BEGIN Selected extract
Similarly, the Binomial outcome can be denoted by \(y\sim B(n,\theta)\), where \(n\) is the number of trials and \(\theta\) is the probability of success for any single case
\[ P(y|n, \theta) = {n \choose s} \theta^{s} (1-\theta)^{n-s}\]
Our goal is to derive the posterior distribution for \(\theta\) with prior, \(\theta \sim Beta(\alpha_{0}, \beta_{0})\), which is as follows: \[\begin{align} P(\theta | y) &= \frac{P(y| \theta) P(\theta)}{P(y)} \\ & \propto \frac{ {n \choose s} \theta^{s} (1 - \theta)^{n - s} \theta^{\alpha-1} (1 - \theta)^{\beta-1} } { B(\alpha, \beta) } \\ & \propto \frac{ {n \choose s} \theta^{\alpha+s-1} (1 - \theta)^{\beta+n-s-1} } { B(\alpha, \beta) } \\ & \propto B(\alpha+s, \beta + n - s) \end{align}\]
In this case, \({n \choose s}\) and \(B(\alpha, \beta)\) are just normalization constants, so we can ignore them, and the expression reduces to a Beta distribution with shape parameters \(\alpha_{0}+s\) and \(\beta_{0} + n - s\). It’s useful to focus on a specific moment of the posterior distribution to see how it has evolved via Bayesian updating. Recalling the mean of the Beta distribution, the updated (posterior) mean is \(\mu_{1} = \frac{\alpha_{0}+s}{\beta_{0} + n - s}\). The extent to which the physician’s beliefs move more or less toward the observed data therefore depends on their priors.
END Selected extract
BEGIN Data excerpt
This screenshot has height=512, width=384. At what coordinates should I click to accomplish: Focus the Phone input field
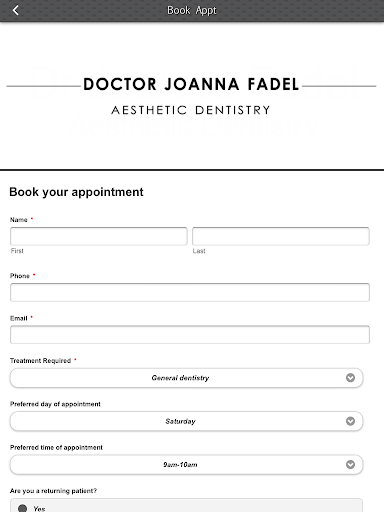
END Data excerpt
Exercise objective:
Answer these questions about the excerpt on Bayesian updating:
1. What do n and θ stand for in the Binomial outcome y ~ B(n, θ)?
2. What prior distribution is given for θ?
3. What shape parameters does the resulting Beta distribution have?

Exercise answer:
1. n is the number of trials, and θ is the probability of success for any single case.
2. θ ~ Beta(α₀, β₀).
3. α₀ + s and β₀ + n − s.